SELECTED PASSAGE —
Segment Open

In terms of chemistry, the thallus, soralia, and soredia are either non-reactive to potassium hydroxide (K−) if they are greenish-white or greyish-white, or they turn violet (K+ violet) if yellowish. The apothecia react to potassium hydroxide by turning purple (K+ purple).

==Habitat and distribution==
Coppinsiella species primarily thrive on the bark of various deciduous trees, including species such as Ulmus (elms), Fraxinus (ashes), Tilia (lindens), and Acer (maples). Additionally, it can be found growing on the stems of steppe and maritime shrubs, often Limonium species. This genus often favours environments that are well-lit and polluted. It is also known to grow on limestone surfaces. Coppinsiella ulcerosa has a marked preference for coastal regions, whereas other species within the genus tend to have a more continental distribution.

Segment Closed

WHAT IS BEING ASKED —
Carry on the passage about the lichen genus Coppinsiella, picking up right after its final sentence.

PROVIDED DATA —
Segment Open

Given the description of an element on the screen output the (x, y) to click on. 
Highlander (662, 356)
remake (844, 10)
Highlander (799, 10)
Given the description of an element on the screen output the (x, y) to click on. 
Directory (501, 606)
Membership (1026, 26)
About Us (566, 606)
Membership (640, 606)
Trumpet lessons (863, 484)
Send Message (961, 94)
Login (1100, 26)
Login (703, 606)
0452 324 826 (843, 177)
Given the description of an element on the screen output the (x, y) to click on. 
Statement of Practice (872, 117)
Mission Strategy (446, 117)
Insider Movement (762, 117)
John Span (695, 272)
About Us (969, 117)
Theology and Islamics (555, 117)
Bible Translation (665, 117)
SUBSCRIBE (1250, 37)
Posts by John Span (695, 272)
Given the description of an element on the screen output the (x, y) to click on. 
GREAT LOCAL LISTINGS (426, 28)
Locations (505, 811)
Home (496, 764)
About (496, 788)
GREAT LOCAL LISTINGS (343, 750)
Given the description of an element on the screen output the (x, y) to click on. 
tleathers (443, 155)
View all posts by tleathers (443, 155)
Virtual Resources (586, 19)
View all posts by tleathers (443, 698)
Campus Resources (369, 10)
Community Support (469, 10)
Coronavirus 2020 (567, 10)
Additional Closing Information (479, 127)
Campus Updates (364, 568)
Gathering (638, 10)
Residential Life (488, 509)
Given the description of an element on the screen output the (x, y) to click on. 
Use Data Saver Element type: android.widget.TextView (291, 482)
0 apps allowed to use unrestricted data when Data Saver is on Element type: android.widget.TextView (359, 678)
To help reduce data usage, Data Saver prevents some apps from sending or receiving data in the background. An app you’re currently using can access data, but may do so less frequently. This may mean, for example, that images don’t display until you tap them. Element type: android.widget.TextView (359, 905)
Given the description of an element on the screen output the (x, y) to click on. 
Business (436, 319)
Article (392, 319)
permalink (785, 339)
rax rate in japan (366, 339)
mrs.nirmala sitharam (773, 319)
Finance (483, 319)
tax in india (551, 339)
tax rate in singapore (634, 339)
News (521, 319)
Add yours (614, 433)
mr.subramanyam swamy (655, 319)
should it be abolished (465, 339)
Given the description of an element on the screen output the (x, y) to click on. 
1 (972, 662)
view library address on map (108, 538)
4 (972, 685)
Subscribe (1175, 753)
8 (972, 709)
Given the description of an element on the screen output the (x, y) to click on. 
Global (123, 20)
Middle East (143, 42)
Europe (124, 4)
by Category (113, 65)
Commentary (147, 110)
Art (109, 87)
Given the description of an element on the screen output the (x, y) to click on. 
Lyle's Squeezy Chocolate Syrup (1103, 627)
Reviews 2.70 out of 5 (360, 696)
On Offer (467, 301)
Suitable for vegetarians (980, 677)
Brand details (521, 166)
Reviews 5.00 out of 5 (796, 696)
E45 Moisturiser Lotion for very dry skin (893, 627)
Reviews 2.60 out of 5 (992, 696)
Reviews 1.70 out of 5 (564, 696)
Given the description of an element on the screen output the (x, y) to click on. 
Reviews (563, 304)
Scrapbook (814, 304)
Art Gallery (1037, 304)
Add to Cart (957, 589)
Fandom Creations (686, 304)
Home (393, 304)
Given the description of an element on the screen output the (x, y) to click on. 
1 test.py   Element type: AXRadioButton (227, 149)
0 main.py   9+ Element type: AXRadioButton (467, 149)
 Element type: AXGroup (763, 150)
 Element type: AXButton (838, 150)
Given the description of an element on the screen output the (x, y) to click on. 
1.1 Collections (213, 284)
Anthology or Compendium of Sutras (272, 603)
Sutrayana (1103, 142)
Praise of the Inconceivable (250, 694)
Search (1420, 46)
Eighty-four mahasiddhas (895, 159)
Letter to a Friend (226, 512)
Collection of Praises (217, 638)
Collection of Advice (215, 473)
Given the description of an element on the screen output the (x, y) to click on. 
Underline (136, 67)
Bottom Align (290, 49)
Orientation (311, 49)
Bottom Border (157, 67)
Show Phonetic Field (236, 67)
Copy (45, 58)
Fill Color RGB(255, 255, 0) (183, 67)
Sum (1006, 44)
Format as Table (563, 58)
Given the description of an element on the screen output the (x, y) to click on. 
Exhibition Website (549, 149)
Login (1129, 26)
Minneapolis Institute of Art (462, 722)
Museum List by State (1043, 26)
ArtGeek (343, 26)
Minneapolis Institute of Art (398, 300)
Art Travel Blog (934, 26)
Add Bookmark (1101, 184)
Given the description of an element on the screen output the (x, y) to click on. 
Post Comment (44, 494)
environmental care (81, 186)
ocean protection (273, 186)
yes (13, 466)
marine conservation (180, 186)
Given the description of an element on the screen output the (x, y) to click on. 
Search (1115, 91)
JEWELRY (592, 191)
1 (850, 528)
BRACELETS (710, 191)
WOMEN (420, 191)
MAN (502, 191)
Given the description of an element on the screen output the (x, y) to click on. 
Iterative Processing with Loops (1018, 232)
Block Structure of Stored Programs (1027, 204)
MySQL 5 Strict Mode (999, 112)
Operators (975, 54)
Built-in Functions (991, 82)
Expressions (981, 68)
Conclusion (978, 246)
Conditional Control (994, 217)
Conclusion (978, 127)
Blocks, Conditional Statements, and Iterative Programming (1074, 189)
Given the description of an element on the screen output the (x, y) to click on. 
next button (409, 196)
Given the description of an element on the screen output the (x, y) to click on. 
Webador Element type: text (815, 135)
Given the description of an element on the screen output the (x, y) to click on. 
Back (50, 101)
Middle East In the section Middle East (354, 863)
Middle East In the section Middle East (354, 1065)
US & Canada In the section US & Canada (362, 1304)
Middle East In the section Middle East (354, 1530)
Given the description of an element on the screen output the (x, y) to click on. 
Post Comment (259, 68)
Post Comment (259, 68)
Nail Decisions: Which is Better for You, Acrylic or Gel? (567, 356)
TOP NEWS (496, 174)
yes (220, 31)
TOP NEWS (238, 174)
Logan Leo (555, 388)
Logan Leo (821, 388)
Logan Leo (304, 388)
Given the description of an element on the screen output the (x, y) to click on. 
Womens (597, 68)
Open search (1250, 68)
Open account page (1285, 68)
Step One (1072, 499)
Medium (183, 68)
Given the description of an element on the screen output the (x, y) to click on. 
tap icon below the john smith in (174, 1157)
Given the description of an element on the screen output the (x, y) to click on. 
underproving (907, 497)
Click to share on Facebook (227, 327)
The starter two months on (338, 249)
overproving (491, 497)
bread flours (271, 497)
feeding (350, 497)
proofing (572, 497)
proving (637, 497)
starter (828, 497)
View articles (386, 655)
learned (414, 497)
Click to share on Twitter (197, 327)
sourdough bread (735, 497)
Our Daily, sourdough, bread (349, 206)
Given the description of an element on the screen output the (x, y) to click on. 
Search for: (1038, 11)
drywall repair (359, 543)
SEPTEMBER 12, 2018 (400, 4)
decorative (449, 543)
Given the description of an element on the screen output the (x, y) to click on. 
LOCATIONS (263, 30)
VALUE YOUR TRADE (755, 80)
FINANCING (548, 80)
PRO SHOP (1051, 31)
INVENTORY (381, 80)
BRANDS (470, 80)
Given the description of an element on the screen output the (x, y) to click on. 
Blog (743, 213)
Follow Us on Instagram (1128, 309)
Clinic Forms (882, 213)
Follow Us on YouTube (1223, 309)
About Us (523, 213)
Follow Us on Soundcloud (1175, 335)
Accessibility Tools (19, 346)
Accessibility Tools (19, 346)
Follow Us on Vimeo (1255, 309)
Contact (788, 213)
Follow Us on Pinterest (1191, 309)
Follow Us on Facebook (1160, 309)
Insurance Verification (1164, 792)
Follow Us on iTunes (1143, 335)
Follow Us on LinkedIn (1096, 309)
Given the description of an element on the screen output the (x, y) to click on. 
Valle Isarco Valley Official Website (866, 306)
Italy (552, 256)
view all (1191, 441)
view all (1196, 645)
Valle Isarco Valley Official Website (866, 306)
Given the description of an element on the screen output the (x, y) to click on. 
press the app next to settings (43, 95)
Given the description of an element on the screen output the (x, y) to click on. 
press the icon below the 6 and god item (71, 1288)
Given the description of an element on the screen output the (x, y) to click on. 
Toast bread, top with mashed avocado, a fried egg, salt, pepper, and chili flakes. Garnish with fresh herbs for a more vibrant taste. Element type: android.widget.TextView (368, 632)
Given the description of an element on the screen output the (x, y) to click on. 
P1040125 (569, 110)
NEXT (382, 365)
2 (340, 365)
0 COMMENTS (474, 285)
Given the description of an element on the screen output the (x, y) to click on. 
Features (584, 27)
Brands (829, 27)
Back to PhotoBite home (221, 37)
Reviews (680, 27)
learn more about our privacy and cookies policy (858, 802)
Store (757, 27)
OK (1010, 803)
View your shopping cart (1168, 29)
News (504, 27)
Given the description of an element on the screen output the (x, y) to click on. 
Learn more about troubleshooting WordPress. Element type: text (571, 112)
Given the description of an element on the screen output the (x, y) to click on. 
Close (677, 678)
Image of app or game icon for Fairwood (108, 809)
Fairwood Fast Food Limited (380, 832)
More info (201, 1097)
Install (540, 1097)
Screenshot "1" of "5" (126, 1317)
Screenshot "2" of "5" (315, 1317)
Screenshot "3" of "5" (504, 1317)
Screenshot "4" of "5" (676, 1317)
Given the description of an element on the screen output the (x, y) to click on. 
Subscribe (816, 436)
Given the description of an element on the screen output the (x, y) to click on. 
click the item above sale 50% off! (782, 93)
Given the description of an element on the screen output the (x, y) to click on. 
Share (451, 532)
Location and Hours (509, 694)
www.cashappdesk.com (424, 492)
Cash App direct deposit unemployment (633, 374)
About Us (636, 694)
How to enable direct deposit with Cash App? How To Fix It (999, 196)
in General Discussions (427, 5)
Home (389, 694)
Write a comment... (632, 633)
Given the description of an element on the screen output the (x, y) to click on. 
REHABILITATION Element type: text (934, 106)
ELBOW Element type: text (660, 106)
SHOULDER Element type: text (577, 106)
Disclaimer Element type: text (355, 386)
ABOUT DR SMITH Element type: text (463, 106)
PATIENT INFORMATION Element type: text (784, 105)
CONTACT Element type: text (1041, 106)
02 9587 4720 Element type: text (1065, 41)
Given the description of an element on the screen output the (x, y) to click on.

Segment Closed

EXERCISE RESULT —
Geographically, Coppinsiella is predominantly found across Eurasia, ranging from Scotland, Southern Scandinavia, and Estonia in the north to the Mediterranean regions, extending from Spain to the Caspian Sea coast in the east, and reaching as far south as Israel. The genus also has a presence in North Africa and has been recorded in North America, though these recorded occurrences are less reliable. There are also some less certain records of Coppinsiella from the Southern Hemisphere.

==Species==

- Coppinsiella extremiorientalis – Russian Far East
- Coppinsiella fiumana – Europe
- Coppinsiella orbicularis – Europe
- Coppinsiella substerilis – Europe
- Coppinsiella ulcerosa

Ivan Frolov and Ilya Prokopiev formally proposed Coppinsiella fiumana as a new combination to replace Coppinsiella orbicularis in 2022.